⟨
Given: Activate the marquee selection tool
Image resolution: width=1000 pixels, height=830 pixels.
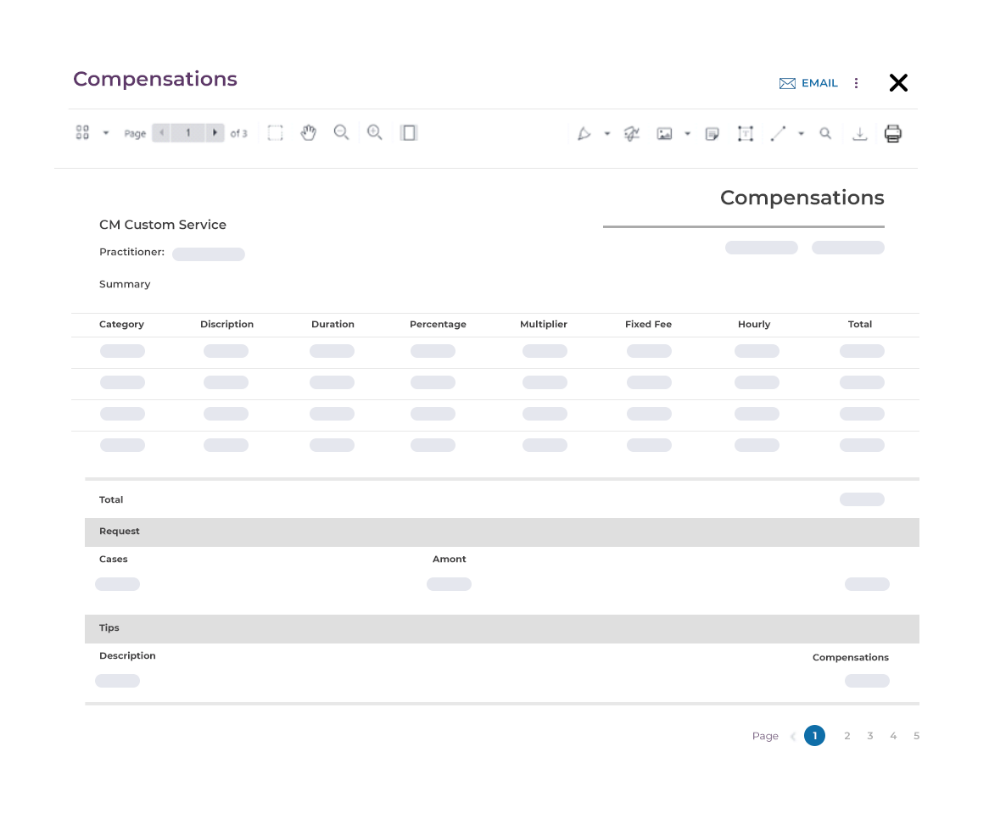Looking at the screenshot, I should [275, 133].
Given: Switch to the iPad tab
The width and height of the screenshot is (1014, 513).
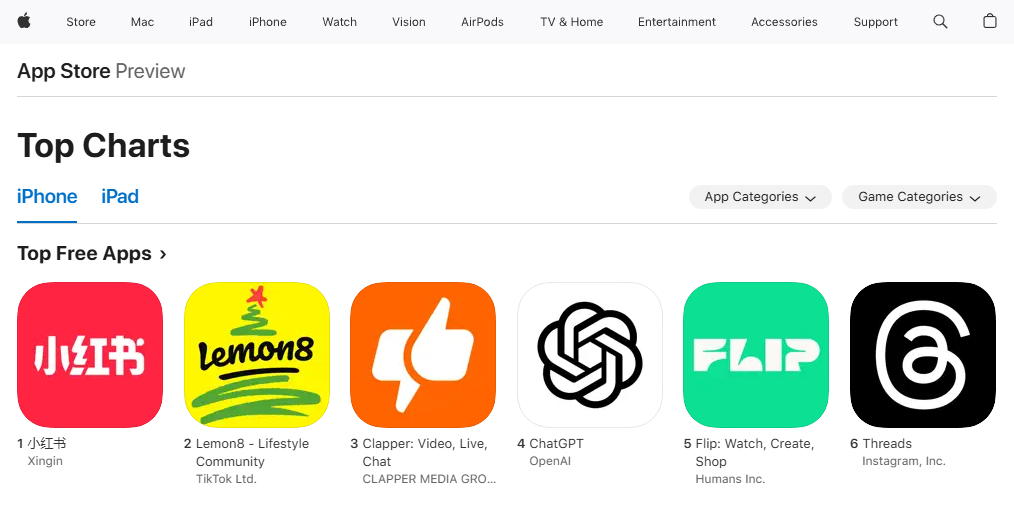Looking at the screenshot, I should [120, 197].
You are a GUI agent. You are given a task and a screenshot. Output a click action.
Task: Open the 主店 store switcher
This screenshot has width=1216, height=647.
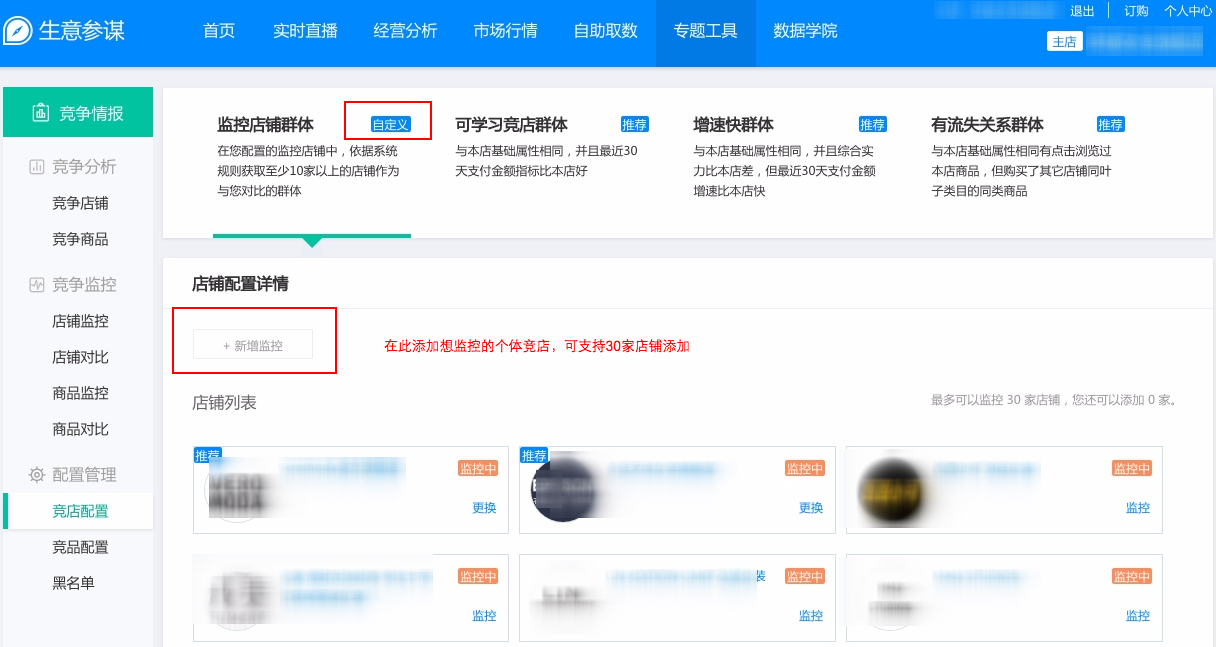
⟩
# Task goal
Starting with the line that holds "Task: Open the 主店 store switcher", transcribe exactly each line through the last one of the material above, and nothing else. Do not include pictures.

# Task result
Task: Open the 主店 store switcher
This screenshot has width=1216, height=647.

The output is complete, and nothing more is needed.